Eskalator membawanya naik perlahan menuju peron. Seperti sedang memeluknya dalam keheningan semu, sebelum dilempar ke kerumunan lainnya. Ia menuju ke arah Stasiun Sudirman, tempat kantornya berada, di gedung yang menjulang tinggi dan dingin, seperti istana kaca yang hanya tampak megah dari luar. Di dalamnya, hari-hari Lucia dijajah oleh pekerjaan yang tak pernah usai dan lingkungan yang menggerogoti. Namun ironisnya, tempat itulah yang menyelamatkannya dari tenggelam dalam gelombang kesulitan finansial keluarganya. Gajinya, meski diperoleh dari peluh dan amarah yang dikulum, tetap menjadi satu-satunya sumber pendapatan untuk keluarga.

Lucia baru dua puluh sembilan. Tapi rasa letihnya seperti perempuan yang sudah puluhan tahun menanggung beban dunia. Ia lulus lebih dari jurusan keguruan. Namun kini, menjadi seorang supervisor di tim Sales Support, posisi yang terdengar meyakinkan di kartu nama, tapi kosong makna.

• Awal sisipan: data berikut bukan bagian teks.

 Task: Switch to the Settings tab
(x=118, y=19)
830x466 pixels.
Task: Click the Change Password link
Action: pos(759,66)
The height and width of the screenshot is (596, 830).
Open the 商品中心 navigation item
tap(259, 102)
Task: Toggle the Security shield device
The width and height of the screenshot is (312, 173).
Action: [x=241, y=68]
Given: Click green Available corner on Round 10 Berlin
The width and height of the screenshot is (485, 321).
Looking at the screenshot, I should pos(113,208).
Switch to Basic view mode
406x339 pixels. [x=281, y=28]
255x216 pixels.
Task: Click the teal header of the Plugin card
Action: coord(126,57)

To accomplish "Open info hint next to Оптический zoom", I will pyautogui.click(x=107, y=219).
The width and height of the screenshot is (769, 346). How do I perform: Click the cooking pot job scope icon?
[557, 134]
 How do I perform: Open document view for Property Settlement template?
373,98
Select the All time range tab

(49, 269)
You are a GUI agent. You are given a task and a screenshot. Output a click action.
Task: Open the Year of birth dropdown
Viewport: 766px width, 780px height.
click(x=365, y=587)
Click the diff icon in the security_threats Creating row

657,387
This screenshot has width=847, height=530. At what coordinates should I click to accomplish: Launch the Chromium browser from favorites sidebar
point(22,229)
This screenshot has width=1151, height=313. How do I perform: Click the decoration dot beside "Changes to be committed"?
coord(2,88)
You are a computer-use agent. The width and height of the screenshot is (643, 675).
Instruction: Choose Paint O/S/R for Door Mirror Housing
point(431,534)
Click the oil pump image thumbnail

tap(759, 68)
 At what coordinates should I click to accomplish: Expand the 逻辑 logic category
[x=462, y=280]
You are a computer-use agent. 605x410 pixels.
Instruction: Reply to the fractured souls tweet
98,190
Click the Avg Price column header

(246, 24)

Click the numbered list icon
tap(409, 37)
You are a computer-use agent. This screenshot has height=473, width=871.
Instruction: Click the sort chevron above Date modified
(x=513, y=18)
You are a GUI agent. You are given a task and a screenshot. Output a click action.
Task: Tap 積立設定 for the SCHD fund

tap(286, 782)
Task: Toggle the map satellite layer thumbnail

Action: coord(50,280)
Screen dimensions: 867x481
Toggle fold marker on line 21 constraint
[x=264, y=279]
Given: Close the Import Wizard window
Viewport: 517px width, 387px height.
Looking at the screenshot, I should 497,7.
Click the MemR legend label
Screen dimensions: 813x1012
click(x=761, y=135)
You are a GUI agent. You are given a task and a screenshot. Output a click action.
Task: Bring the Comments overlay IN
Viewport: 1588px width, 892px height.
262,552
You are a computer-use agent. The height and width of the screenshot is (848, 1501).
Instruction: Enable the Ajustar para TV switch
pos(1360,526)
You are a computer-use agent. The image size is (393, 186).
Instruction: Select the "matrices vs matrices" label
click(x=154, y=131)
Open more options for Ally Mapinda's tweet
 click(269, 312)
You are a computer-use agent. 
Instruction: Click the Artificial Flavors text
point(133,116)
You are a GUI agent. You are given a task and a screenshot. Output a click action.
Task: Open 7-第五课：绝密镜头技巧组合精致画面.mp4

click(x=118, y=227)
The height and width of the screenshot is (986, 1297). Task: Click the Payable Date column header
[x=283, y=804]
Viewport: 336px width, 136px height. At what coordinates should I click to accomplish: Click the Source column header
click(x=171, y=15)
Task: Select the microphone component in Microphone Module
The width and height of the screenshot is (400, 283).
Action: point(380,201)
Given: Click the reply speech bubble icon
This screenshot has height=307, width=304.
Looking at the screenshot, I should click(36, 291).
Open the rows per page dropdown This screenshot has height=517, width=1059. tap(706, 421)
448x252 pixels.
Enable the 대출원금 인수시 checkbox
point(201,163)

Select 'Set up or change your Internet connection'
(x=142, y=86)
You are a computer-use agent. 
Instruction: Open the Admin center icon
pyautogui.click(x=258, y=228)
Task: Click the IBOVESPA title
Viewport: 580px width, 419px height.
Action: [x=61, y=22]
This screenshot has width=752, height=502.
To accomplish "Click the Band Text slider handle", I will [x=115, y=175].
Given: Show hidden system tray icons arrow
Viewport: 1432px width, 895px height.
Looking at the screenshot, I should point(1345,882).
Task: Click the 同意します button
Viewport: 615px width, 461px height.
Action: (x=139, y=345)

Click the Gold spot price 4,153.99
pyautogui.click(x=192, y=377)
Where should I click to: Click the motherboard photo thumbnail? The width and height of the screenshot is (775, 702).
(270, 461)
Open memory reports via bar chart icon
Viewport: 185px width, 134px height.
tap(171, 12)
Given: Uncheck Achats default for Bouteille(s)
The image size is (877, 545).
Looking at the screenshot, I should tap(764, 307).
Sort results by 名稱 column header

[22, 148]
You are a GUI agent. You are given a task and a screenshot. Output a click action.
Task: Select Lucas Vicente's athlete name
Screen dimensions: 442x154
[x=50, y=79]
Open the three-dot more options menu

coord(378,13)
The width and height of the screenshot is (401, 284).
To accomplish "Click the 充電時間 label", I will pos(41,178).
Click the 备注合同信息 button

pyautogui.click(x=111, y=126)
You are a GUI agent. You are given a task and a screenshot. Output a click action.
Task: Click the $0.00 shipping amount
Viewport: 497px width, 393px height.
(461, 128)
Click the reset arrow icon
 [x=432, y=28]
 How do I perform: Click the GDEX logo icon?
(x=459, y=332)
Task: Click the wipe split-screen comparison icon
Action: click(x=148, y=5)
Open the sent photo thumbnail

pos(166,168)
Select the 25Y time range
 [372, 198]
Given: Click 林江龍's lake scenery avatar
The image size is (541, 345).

Rekan-rekan seangkatan dari kampusnya telah menjadi guru atau dosen. Sementara ia, masih duduk di kursi yang sama setiap hari, disuruh-suruh, ditekan dengan deadline, dan diadili oleh SOP yang seolah disusun oleh manusia tanpa empati.


Kereta datang. Lucia masuk dengan bahu ditegakkan, tumbuhnya bergerak miring, lincah menembus celah sempit antara penumpang. Seperti tentara yang tahu strategi tempur, ia menyusup hingga mendapatkan posisi berdiri strategis, cukup dekat dengan pintu, cukup jauh dari dorongan di belakang.

Tangannya menggenggam tiang logam dengan mantap. Kedua kakinya berpijak seimbang, tidak terlalu rapat, tapi tidak pula mengganggu. Posturnya yang menjulang, seratus enam puluh lima sentimeter ditambah lagi dengan hak lima sentimeternya, membantunya bernapas lega di lautan kepala yang padat. Ia tak harus berbagi udara dengan ketiak orang lain, dan tak perlu rebutan hand strap. Ia bisa meraih besi di atas kepala, menopang dirinya dari guncangan kereta yang berjalan cepat tapi tak pernah terasa cukup cepat dalam keadaan yang menyesakkan seperti ini.

Peluh mulai merambat di punggungnya, menyerap ke kerah kemeja hitam, menetes perlahan ke pinggang celana kulot abu-abunya. Mata Lucia, terpejam sejenak. Dalam keheningan dalam dirinya, ia mencoba memanggil sesuatu yang entah apa, ketenangan, semangat, atau mungkin harapan.

“Sebentar lagi… sebentar lagi…” bisiknya dalam hati.

Satu stasiun. Hanya satu. Dari Manggarai ke Sudirman. Tapi tetap terasa seperti perjalanan panjang menuju tempat yang tak ingin ia datangi. Menyebalkan, tentu. Tapi apa lagi pilihannya?

Lucia tak bisa menyetir. Motor membuatnya takut, mobil terlalu mahal. Rumahnya di Pasar Minggu, dan satu-satunya pilihan masuk akal hanyalah KRL, padat, murah, dan selalu membuatnya ingin menangis dalam hati. Tapi ini hidup, dan hidup tak selalu memberi opsi yang bisa dipilih.

Jadi ia bertahan. Seperti biasa.

Dengan kepala yang berdenyut, keringat yang menetes, dan dunia yang tak berhenti mendorongnya dari segala arah.

Kereta berhenti dengan decitan yang terlalu akrab hingga memuakkan, seperti keluhan tua yang sudah puluhan kali diucap dan kini tak digubris siapa-siapa. Sembilan dari sepuluh penumpang di gerbong itu langsung tumpah keluar, mengalir seperti air bah yang tak bisa dibendung. Lucia tak perlu berusaha. Tubuhnya digeser, disikut, dan didorong tanpa permisi hingga tahu-tahu sudah berdiri di peron.

Namun sesuatu tertinggal.

Kretak!

Sebuah suara kecil, nyaris tertelan riuh langkah. Tapi cukup bagi Lucia untuk tahu, sebelahnya headset jatuh, dan langsung diinjak oleh sepatu orang-orang yang tak peduli. Retak. Remuk. Hancur.

“Aaagh!”

Keluh itu tertahan di kerongkongan, hanya terdengar oleh dirinya sendiri.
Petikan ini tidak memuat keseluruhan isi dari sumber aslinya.